M. Lang n’a été autorisé à quitter son quartier pour se rendre à l’hôpital qu’après de longues négociations avec les autorités, alors que sa mère était déjà morte.
La colère monte
Au moins 15 millions d’habitants sont toujours enfermés chez eux.
Pour évacuer leur colère, les habitants de certains quartiers tapent sur leurs ustensiles de cuisine et hurlent à tue-tête depuis les balcons des immeubles.
Des vidéos partagées avec Epoch Times montrent également des habitants criant à l’unisson « donnez-nous des provisions ». À un moment donné, on les voit prendre violemment à partie un agent de la pandémie vêtu de blanc.
Lors de leurs récentes visites dans des quartiers résidentiels, les hauts fonctionnaires, tel que le maire de Shanghai ou certains délégués du régime ont été accueillis par la haine et la colère.
La vice-Première ministre Sun Chunlan a été accueillie par des habitants criant par la fenêtre qu’ils « mouraient de faim » et exigeant qu’on leur envoie de la nourriture.
Li Qiang, le secrétaire du Parti communiste chinois de Shanghai, s’est vu bloqué par un groupe de femme affamées.
« Vous commettez un crime envers le pays », a déclaré une femme promenant un chien sur une vidéo circulant en ligne. « Vous devriez avoir honte de défier les ancêtres, le ciel et la terre. »
Une femme d’un complexe résidentiel bouclé depuis un mois, a déclaré qu’on lui avait remis du riz et des oranges pourries juste avant et après la visite de M. Li. Le riz l’a alimentée pendant cinq jours, mais elle n’avait rien pour l’accompagner.
« Je ne savais pas que Li Qiang allait venir », a-t-elle déclaré à Epoch Times. « Sinon, je serais certainement descendue pour avoir une bonne discussion avec lui. »
« Les fonctionnaires ne répondent qu’à leurs supérieurs et jamais aux gens du commun. »
L’enthousiasme des fonctionnaires locaux chargés de lutter en premier ligne contre la pandémie a également disparu.
Dans une lettre datée du 9 avril, le comité de quartier de Hancheng, à Pudong, a déclaré que son personnel était à bout après 24 jours de confinement dans le bureau.
« Nous avons fait de notre mieux pour coopérer avec les différentes politiques gouvernementales. Tout le monde et tous les services veulent que nous soyons compréhensifs et que nous coopérions, mais personne ne se soucie vraiment de ce que nous ressentons », ont-ils écrit dans une lettre publiée en ligne. « Nous sommes aussi des humains, pas des machines insensibles. Il y a aussi un moment où nous ne pouvons plus le supporter. »
Un agent du comité de quartier de Renwen, situé à proximité, a confirmé la démission de toute son équipe.
« La pression est trop forte », a-t-il déclaré à Epoch Times.
Un autre responsable d’un bureau voisin a annoncé : « Nous tiendrons le coup aussi longtemps que nous en seront capables. »
« Mais nous ne savons pas si nous n’allons pas craquer à un moment », a-t-il ajouté.
Wu Yingchuan, devenu le secrétaire du comité de village de Changli Garden en novembre, a également publié une lettre de démission sur les médias sociaux. Lui et son équipe, a-t-il affirmé, ont fait de leur mieux pour aider les résidents, mais ils ont été piégés entre les politiques gouvernementales et les besoins de 4 000 résidents.

◆ Travail à faire
(a) Selon le texte sur le confinement à Shanghai, depuis combien de jours le personnel du comité de quartier de Hancheng était-il confiné dans son bureau ?
(b) Restituez mot pour mot tout le passage du texte sur le confinement à Shanghai, de « Dans une lettre datée » jusqu'à « toute son équipe. ».
(c) Citez toutes les personnes désignées par leur nom dans le texte sur le confinement à Shanghai.

◆ Les données
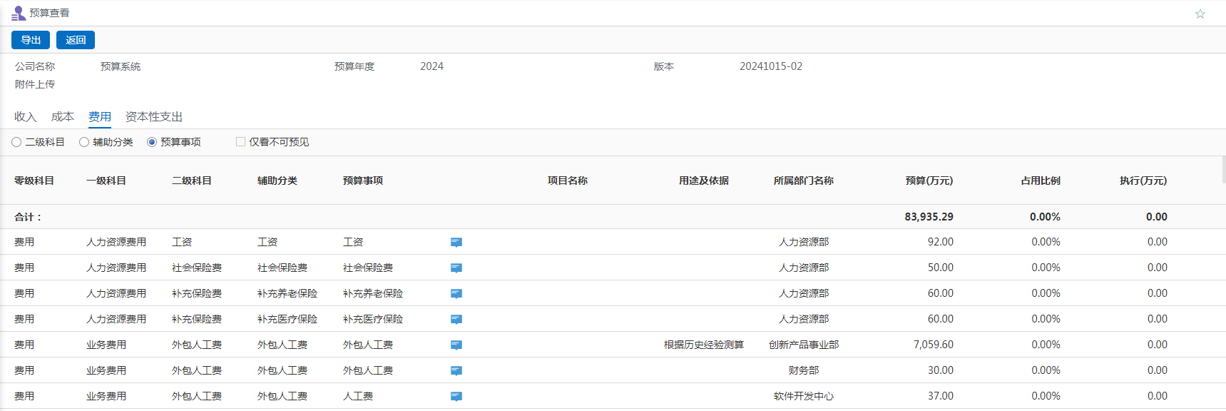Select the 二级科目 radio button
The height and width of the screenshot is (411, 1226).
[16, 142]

--

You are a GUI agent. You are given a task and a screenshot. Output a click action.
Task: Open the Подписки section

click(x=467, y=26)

◆ Tâches résolues
(a) Le personnel était confiné dans le bureau depuis 24 jours.

(b)
Dans une lettre datée du 9 avril, le comité de quartier de Hancheng, à Pudong, a déclaré que son personnel était à bout après 24 jours de confinement dans le bureau.
« Nous avons fait de notre mieux pour coopérer avec les différentes politiques gouvernementales. Tout le monde et tous les services veulent que nous soyons compréhensifs et que nous coopérions, mais personne ne se soucie vraiment de ce que nous ressentons », ont-ils écrit dans une lettre publiée en ligne. « Nous sommes aussi des humains, pas des machines insensibles. Il y a aussi un moment où nous ne pouvons plus le supporter. »
Un agent du comité de quartier de Renwen, situé à proximité, a confirmé la démission de toute son équipe.

(c) M. Lang, Sun Chunlan, Li Qiang, Wu Yingchuan